(Data supplied begins)

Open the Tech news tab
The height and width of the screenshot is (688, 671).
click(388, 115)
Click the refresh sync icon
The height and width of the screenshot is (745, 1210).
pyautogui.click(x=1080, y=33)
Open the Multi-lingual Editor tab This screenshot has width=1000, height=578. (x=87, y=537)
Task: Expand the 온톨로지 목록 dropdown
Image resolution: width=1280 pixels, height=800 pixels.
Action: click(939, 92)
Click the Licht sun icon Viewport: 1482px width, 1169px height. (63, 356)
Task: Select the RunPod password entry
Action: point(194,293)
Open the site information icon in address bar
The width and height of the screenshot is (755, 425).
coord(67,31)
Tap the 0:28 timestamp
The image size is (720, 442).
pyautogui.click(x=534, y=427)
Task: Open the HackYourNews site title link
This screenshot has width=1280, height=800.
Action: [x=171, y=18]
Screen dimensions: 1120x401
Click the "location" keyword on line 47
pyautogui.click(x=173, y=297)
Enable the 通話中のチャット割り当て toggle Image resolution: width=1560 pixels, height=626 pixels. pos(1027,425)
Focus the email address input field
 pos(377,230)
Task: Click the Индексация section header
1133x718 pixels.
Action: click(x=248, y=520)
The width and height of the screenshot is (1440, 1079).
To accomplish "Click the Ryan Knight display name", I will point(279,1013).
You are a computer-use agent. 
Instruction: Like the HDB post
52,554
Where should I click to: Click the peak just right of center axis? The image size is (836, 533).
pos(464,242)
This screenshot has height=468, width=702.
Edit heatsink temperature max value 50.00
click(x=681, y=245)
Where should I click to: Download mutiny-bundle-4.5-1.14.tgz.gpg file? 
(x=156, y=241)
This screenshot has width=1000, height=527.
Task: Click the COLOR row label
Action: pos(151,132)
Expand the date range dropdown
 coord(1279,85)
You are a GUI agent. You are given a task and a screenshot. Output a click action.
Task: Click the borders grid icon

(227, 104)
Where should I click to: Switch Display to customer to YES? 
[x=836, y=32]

(Data supplied ends)

§ **Activity**
Retrieve each line from the records above where the word "site" occurs.

§ **Your response**
Open the site information icon in address bar
Task: Open the HackYourNews site title link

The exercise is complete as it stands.